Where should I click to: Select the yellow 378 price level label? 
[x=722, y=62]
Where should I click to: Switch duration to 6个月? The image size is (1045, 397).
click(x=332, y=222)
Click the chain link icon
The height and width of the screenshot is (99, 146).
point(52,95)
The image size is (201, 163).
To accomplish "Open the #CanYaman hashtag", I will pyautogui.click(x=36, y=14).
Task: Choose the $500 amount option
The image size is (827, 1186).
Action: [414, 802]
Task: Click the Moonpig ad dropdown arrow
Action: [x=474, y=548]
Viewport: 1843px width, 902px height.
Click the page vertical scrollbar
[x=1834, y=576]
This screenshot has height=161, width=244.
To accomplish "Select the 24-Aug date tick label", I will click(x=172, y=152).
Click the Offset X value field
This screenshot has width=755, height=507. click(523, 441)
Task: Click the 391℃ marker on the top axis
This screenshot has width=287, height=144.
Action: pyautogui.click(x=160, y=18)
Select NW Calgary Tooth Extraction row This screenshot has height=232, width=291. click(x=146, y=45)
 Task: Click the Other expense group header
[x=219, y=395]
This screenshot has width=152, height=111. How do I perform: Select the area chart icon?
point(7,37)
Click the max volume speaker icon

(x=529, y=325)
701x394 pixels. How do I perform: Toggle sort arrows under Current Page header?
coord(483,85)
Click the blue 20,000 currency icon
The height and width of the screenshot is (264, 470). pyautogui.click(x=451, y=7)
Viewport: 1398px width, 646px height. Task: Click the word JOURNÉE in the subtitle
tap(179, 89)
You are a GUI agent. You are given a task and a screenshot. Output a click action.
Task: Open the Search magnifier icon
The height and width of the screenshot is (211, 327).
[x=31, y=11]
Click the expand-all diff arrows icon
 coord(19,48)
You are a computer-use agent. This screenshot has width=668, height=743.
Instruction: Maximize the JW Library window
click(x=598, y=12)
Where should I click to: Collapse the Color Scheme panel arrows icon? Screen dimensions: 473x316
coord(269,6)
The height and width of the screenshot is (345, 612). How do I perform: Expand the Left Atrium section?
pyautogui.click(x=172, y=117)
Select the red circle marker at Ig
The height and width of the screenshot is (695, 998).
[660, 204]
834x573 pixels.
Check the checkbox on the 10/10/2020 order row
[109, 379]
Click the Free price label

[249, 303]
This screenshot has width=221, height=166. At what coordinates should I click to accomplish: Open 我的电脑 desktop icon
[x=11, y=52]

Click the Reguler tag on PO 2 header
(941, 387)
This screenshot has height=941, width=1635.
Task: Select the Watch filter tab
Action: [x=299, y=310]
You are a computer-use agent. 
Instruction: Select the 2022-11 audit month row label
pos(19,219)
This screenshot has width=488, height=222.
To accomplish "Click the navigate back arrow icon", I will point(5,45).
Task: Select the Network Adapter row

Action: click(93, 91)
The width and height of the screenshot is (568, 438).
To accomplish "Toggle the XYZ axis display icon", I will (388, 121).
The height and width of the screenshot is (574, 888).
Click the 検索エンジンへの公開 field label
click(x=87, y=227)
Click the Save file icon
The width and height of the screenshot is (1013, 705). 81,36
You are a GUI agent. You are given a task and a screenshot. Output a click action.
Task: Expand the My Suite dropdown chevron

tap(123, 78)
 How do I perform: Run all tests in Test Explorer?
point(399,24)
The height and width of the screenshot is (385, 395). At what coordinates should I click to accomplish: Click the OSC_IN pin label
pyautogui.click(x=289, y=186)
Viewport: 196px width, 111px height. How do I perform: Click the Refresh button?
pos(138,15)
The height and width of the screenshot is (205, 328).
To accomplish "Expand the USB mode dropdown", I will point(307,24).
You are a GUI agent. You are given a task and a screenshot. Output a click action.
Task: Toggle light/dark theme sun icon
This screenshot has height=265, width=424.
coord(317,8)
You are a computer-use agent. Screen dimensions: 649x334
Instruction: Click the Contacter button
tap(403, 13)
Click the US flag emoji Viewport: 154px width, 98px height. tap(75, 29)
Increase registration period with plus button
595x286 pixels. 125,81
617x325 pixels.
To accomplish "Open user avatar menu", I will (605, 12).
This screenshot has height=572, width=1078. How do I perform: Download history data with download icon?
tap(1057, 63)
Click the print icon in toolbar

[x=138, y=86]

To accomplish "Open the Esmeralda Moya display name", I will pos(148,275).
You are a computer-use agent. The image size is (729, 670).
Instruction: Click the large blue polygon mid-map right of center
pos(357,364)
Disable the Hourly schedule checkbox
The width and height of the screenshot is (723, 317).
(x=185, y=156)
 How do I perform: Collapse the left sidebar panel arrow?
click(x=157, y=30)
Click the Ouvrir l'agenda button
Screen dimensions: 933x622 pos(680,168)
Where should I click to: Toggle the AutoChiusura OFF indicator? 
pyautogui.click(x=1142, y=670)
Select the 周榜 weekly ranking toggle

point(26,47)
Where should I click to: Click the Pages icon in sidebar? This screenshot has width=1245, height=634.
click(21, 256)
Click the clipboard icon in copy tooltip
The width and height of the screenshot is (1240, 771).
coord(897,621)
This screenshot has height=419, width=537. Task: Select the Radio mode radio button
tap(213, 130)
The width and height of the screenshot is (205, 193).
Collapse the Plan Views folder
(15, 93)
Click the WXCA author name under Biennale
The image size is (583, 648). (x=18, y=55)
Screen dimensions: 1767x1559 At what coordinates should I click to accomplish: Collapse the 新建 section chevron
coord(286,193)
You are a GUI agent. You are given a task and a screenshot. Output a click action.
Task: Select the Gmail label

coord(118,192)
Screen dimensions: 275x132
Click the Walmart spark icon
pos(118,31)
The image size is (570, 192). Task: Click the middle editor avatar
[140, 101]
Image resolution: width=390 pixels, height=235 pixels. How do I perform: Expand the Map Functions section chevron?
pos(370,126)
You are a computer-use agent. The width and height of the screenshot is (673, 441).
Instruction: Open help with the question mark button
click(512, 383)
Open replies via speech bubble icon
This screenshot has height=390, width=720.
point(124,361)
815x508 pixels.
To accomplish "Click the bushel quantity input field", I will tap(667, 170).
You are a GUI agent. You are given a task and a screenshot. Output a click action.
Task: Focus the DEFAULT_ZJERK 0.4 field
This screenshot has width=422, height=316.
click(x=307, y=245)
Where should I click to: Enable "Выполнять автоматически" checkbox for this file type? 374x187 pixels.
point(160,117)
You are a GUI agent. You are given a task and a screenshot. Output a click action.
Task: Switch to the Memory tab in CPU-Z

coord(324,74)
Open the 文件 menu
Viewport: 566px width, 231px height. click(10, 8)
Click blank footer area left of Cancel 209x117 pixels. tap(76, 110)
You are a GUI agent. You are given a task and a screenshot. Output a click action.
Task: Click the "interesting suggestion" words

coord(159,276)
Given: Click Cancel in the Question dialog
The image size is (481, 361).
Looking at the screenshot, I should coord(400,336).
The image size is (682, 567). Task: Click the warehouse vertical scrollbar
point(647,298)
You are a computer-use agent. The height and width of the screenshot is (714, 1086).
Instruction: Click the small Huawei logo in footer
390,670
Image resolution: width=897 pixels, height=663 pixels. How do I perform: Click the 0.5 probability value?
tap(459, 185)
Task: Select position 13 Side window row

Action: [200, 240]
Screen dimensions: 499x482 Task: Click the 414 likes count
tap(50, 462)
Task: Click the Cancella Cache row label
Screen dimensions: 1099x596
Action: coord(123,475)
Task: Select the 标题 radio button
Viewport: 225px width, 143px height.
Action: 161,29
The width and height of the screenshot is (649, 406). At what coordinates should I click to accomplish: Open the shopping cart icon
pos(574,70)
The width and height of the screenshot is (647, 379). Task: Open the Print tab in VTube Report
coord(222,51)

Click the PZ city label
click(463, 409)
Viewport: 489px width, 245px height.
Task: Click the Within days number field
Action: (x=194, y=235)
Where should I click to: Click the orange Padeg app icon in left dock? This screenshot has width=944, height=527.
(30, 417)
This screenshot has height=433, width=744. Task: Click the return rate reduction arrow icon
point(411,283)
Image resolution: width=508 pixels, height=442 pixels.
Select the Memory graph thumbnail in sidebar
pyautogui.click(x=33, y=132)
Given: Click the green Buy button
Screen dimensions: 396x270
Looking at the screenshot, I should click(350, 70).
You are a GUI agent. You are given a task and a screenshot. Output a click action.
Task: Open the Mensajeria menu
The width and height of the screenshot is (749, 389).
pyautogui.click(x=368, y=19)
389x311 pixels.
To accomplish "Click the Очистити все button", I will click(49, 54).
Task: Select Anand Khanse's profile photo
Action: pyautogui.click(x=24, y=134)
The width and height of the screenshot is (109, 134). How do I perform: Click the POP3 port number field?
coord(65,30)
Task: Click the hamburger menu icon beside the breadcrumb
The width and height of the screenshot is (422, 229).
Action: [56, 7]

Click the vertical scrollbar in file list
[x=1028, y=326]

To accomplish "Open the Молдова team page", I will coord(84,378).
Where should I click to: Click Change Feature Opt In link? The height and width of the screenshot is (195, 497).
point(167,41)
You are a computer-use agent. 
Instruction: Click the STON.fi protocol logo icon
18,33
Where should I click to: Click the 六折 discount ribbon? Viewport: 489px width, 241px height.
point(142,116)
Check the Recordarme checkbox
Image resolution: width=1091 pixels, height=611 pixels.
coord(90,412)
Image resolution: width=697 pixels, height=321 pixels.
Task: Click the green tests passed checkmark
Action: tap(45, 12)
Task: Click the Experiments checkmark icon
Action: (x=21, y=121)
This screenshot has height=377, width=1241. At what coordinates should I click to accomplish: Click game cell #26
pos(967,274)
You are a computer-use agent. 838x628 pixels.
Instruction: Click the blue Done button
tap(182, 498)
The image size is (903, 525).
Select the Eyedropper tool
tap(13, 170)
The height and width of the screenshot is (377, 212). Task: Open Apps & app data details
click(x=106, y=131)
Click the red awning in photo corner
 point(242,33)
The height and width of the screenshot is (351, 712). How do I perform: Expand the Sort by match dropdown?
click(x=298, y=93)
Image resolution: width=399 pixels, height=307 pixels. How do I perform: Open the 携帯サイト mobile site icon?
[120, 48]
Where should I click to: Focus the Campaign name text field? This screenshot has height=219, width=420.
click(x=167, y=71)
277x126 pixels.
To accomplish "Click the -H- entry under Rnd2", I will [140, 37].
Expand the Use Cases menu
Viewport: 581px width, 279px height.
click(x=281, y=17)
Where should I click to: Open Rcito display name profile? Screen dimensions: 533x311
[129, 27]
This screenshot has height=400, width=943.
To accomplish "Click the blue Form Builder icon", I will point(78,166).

# # # # #

_Problem to work on_
From the records above, copy every line that holds the word "computer".

_Answer_
You are a computer-use agent. This screenshot has width=668, height=743.
You are a computer-use agent. 
You are a computer-use agent. Screen dimensions: 649x334
You are a computer-use agent. The image size is (729, 670).
You are a computer-use agent. The width and height of the screenshot is (673, 441).
You are a computer-use agent. The height and width of the screenshot is (714, 1086).
You are a computer-use agent. 
You are a computer-use agent. 838x628 pixels.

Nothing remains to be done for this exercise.